View dbhost's profile


5686 posts in 3102 days

#1 posted 11-02-2011 05:12 PM

What style do you work in? Pine has its place, but typically tends to be used mostly in country / rustic styles…

-- My workshop blog can be found at, YouTube Channel

View crank49's profile


4028 posts in 2841 days

#2 posted 11-02-2011 05:15 PM

A lot of modern furniture is MDF and partical board with veneer and such so you are ahead of that stuff even with the pine.

A lot of very fine and expensive antique pieces used poplar for backs and bottoms, any where it wouldn’t show, so I don’t look at alternative wood as all that bad. Depends on the type of furniture.

I personally would use poplar instead of pine because of the potential of pine to excrete resin sometimes. Also, you hardly ever see knots in poplar.

View Jim Jakosh's profile

Jim Jakosh

19943 posts in 2975 days

#3 posted 11-02-2011 05:17 PM

Hi Nate. Pine usually brings less money for the same amount of labor but the material is less. I like to use oak and sometimes walnut depending on the customer. If you are making them to sell without an order, I would use oak or maybe quarter sawn white oak for mission style. Oak is a durable wood and finishes well and the open grain is more forgiving than maple or even pine for appearance.
If you are in Middlebury, Indiana you are in the heart of Amish country and you will see that they use a lot of oak in their furniture- for a good reason!

But pine has it’s place too. If it sells, use it for those products that are selling. My 2 cents worth….Jim

-- Jim Jakosh.....Practical Wood Products...........Learn something new every day!! Variety is the Spice of Life!!

View Lee Barker's profile

Lee Barker

2170 posts in 2720 days

#4 posted 11-02-2011 05:17 PM

Good questions, Nate.

A few of my own:

What is selling best?

What is the downside of continuing as you are—are there inventory costs, or are you buying material after you get an order?

And a couple of thoughts:

1. Would it be valuable to take 90 days and ask each customer and potential customer what they prefer and why? Keep notes.

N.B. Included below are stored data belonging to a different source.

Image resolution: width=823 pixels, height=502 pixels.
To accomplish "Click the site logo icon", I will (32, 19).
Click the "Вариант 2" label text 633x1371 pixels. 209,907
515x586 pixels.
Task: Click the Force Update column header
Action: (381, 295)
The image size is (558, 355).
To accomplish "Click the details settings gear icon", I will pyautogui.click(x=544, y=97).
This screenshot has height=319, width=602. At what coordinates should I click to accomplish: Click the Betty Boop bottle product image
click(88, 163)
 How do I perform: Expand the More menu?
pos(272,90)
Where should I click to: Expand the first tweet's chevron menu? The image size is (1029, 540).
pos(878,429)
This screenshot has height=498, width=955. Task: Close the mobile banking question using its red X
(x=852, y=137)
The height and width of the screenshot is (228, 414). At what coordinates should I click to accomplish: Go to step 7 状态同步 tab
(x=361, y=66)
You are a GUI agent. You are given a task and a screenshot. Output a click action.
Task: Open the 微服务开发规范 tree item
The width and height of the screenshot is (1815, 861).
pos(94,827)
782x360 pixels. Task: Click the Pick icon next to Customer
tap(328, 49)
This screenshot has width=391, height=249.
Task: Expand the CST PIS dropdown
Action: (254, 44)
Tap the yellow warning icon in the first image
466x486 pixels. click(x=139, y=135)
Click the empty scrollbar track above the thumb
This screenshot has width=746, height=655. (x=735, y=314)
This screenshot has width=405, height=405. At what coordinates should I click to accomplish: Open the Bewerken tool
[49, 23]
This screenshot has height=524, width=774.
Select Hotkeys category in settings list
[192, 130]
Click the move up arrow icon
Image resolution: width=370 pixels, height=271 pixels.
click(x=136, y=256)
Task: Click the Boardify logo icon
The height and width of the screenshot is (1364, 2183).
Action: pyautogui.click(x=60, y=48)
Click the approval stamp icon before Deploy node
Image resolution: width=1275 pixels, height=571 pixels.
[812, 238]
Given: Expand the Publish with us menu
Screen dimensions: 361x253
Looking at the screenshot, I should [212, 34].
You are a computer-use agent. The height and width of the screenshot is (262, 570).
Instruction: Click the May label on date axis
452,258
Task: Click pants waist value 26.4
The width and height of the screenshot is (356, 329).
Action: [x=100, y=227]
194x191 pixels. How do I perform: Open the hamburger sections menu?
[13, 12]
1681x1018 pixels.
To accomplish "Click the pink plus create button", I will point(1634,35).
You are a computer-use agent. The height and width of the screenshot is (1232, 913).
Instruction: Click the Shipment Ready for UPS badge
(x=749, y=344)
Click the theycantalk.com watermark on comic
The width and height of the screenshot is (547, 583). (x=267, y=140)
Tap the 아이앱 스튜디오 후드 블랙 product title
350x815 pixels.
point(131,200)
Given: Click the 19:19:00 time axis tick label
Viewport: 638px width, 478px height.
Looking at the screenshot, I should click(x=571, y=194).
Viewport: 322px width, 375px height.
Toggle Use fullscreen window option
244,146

2. I wouldn’t make a sweeping statement about quartersawn. It has its place, but it can also get pretty busy and look overwrought. You could hold that up as an ultra-premium option for a customer and charge accordingly. Some folks like to have what nobody else has.



-- " his brain, which is as dry as the remainder biscuit after a voyage, he hath strange places cramm'd with observation, the which he vents in mangled forms." --Shakespeare, "As You Like It"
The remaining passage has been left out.